Exercise instructions. Write out the listing exactly as it is given.

━━━━━━━━━━

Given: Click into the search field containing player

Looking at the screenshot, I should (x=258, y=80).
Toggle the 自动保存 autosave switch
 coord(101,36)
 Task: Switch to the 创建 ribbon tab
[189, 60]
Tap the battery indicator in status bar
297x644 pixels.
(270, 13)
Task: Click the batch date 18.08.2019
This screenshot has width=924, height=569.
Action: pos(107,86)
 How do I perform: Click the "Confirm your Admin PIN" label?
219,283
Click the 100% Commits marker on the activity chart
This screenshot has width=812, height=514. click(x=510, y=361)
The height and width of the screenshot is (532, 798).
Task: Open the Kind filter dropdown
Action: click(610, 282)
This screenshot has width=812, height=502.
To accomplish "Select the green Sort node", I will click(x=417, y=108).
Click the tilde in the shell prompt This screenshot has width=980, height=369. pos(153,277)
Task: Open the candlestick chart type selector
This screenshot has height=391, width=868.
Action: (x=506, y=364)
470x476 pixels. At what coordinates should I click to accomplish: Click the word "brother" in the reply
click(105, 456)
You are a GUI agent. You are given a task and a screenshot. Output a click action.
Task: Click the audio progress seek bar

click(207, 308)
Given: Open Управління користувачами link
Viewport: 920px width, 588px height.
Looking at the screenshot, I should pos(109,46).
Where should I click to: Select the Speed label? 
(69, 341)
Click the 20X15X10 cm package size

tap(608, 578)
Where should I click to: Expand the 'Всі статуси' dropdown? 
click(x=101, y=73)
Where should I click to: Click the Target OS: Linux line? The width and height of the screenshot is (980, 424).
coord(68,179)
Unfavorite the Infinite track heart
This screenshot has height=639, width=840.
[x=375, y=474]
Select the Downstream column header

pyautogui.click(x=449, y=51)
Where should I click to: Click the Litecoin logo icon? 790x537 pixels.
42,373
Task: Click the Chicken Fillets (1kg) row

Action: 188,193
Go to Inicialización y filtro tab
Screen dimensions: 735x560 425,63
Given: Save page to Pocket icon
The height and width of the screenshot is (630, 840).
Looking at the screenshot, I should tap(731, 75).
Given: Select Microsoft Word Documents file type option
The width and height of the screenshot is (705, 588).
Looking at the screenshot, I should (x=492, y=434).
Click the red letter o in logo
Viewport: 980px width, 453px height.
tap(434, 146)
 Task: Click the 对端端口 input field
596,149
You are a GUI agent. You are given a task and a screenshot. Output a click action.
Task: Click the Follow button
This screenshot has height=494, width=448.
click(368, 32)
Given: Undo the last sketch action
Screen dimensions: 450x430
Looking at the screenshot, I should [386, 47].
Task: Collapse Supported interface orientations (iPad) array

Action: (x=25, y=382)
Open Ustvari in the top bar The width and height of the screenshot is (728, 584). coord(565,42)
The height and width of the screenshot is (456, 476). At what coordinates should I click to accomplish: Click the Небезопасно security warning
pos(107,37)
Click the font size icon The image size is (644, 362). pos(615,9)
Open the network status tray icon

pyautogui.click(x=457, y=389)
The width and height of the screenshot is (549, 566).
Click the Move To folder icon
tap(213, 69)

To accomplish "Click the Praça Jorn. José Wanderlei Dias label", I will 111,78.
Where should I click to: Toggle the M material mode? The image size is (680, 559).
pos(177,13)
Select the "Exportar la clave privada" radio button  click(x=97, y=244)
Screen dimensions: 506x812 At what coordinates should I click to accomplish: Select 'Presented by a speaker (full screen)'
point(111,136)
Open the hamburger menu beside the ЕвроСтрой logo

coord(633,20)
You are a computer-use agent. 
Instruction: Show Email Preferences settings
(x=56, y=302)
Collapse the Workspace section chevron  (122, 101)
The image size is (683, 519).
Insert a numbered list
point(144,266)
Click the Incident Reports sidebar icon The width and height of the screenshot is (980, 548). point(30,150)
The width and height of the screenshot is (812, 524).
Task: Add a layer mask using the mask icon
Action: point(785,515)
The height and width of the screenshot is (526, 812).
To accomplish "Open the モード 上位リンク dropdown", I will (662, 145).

━━━━━━━━━━

Reply.
Given: Click into the search field containing player

Looking at the screenshot, I should (x=258, y=80).
Toggle the 自动保存 autosave switch
 coord(101,36)
 Task: Switch to the 创建 ribbon tab
[189, 60]
Tap the battery indicator in status bar
297x644 pixels.
(270, 13)
Task: Click the batch date 18.08.2019
This screenshot has width=924, height=569.
Action: pos(107,86)
 How do I perform: Click the "Confirm your Admin PIN" label?
219,283
Click the 100% Commits marker on the activity chart
This screenshot has width=812, height=514. click(x=510, y=361)
The height and width of the screenshot is (532, 798).
Task: Open the Kind filter dropdown
Action: click(610, 282)
This screenshot has width=812, height=502.
To accomplish "Select the green Sort node", I will click(x=417, y=108).
Click the tilde in the shell prompt This screenshot has width=980, height=369. pos(153,277)
Task: Open the candlestick chart type selector
This screenshot has height=391, width=868.
Action: (x=506, y=364)
470x476 pixels. At what coordinates should I click to accomplish: Click the word "brother" in the reply
click(105, 456)
You are a GUI agent. You are given a task and a screenshot. Output a click action.
Task: Click the audio progress seek bar

click(207, 308)
Given: Open Управління користувачами link
Viewport: 920px width, 588px height.
Looking at the screenshot, I should pos(109,46).
Where should I click to: Select the Speed label? 
(69, 341)
Click the 20X15X10 cm package size

tap(608, 578)
Where should I click to: Expand the 'Всі статуси' dropdown? 
click(x=101, y=73)
Where should I click to: Click the Target OS: Linux line? The width and height of the screenshot is (980, 424).
coord(68,179)
Unfavorite the Infinite track heart
This screenshot has height=639, width=840.
[x=375, y=474]
Select the Downstream column header

pyautogui.click(x=449, y=51)
Where should I click to: Click the Litecoin logo icon? 790x537 pixels.
42,373
Task: Click the Chicken Fillets (1kg) row

Action: 188,193
Go to Inicialización y filtro tab
Screen dimensions: 735x560 425,63
Given: Save page to Pocket icon
The height and width of the screenshot is (630, 840).
Looking at the screenshot, I should tap(731, 75).
Given: Select Microsoft Word Documents file type option
The width and height of the screenshot is (705, 588).
Looking at the screenshot, I should (x=492, y=434).
Click the red letter o in logo
Viewport: 980px width, 453px height.
tap(434, 146)
 Task: Click the 对端端口 input field
596,149
You are a GUI agent. You are given a task and a screenshot. Output a click action.
Task: Click the Follow button
This screenshot has height=494, width=448.
click(368, 32)
Given: Undo the last sketch action
Screen dimensions: 450x430
Looking at the screenshot, I should [386, 47].
Task: Collapse Supported interface orientations (iPad) array

Action: (x=25, y=382)
Open Ustvari in the top bar The width and height of the screenshot is (728, 584). coord(565,42)
The height and width of the screenshot is (456, 476). At what coordinates should I click to accomplish: Click the Небезопасно security warning
pos(107,37)
Click the font size icon The image size is (644, 362). pos(615,9)
Open the network status tray icon

pyautogui.click(x=457, y=389)
The width and height of the screenshot is (549, 566).
Click the Move To folder icon
tap(213, 69)

To accomplish "Click the Praça Jorn. José Wanderlei Dias label", I will 111,78.
Where should I click to: Toggle the M material mode? The image size is (680, 559).
pos(177,13)
Select the "Exportar la clave privada" radio button  click(x=97, y=244)
Screen dimensions: 506x812 At what coordinates should I click to accomplish: Select 'Presented by a speaker (full screen)'
point(111,136)
Open the hamburger menu beside the ЕвроСтрой logo

coord(633,20)
You are a computer-use agent. 
Instruction: Show Email Preferences settings
(x=56, y=302)
Collapse the Workspace section chevron  (122, 101)
The image size is (683, 519).
Insert a numbered list
point(144,266)
Click the Incident Reports sidebar icon The width and height of the screenshot is (980, 548). point(30,150)
The width and height of the screenshot is (812, 524).
Task: Add a layer mask using the mask icon
Action: point(785,515)
The height and width of the screenshot is (526, 812).
To accomplish "Open the モード 上位リンク dropdown", I will (662, 145).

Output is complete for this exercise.